WORKING DATA
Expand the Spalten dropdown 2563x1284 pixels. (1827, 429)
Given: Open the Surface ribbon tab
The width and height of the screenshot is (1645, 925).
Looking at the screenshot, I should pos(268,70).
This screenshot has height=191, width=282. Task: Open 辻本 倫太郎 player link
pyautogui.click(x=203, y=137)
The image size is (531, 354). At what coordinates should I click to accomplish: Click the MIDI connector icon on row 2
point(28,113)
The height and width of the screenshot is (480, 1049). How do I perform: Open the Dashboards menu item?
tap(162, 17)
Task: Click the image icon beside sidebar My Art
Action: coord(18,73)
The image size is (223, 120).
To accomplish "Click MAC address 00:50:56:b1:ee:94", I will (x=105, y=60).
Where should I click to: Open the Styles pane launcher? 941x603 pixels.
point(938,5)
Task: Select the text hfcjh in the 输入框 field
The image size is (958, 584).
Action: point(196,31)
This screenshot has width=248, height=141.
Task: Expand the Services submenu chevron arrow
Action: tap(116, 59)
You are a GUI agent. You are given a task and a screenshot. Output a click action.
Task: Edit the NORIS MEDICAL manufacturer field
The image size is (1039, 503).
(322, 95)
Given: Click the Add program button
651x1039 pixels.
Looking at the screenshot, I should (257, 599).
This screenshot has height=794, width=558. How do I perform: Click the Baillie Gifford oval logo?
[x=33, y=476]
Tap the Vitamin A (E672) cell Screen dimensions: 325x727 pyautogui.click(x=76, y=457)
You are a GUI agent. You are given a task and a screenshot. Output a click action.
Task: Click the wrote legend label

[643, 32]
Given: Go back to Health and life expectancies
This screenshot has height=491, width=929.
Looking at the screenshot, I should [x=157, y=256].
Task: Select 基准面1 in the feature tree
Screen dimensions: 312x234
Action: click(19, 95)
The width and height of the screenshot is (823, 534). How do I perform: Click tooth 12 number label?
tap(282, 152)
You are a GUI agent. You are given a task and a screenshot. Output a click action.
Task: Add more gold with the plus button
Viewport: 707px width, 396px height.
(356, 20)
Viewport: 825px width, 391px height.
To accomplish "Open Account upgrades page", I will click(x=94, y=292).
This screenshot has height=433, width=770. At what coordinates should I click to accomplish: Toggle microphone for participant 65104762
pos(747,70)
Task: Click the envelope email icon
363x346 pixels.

GIVEN PROBLEM
Output the records as a numbered list, from the line with "Task: Select the text hfcjh in the 输入框 field" through the last line of the records, leaving out any blank lines.

COMPLETE ANSWER
1. Task: Select the text hfcjh in the 输入框 field
2. The image size is (958, 584).
3. Action: point(196,31)
4. This screenshot has width=248, height=141.
5. Task: Expand the Services submenu chevron arrow
6. Action: tap(116, 59)
7. You are a GUI agent. You are given a task and a screenshot. Output a click action.
8. Task: Edit the NORIS MEDICAL manufacturer field
9. The image size is (1039, 503).
10. (322, 95)
11. Given: Click the Add program button
12. 651x1039 pixels.
13. Looking at the screenshot, I should (257, 599).
14. This screenshot has height=794, width=558. How do I perform: Click the Baillie Gifford oval logo?
15. [x=33, y=476]
16. Tap the Vitamin A (E672) cell Screen dimensions: 325x727 pyautogui.click(x=76, y=457)
17. You are a GUI agent. You are given a task and a screenshot. Output a click action.
18. Task: Click the wrote legend label
19. [643, 32]
20. Given: Go back to Health and life expectancies
21. This screenshot has height=491, width=929.
22. Looking at the screenshot, I should [x=157, y=256].
23. Task: Select 基准面1 in the feature tree
24. Screen dimensions: 312x234
25. Action: click(19, 95)
26. The width and height of the screenshot is (823, 534). How do I perform: Click tooth 12 number label?
27. tap(282, 152)
28. You are a GUI agent. You are given a task and a screenshot. Output a click action.
29. Task: Add more gold with the plus button
30. Viewport: 707px width, 396px height.
31. (356, 20)
32. Viewport: 825px width, 391px height.
33. To accomplish "Open Account upgrades page", I will click(x=94, y=292).
34. This screenshot has height=433, width=770. At what coordinates should I click to accomplish: Toggle microphone for participant 65104762
35. pos(747,70)
36. Task: Click the envelope email icon
37. 363x346 pixels.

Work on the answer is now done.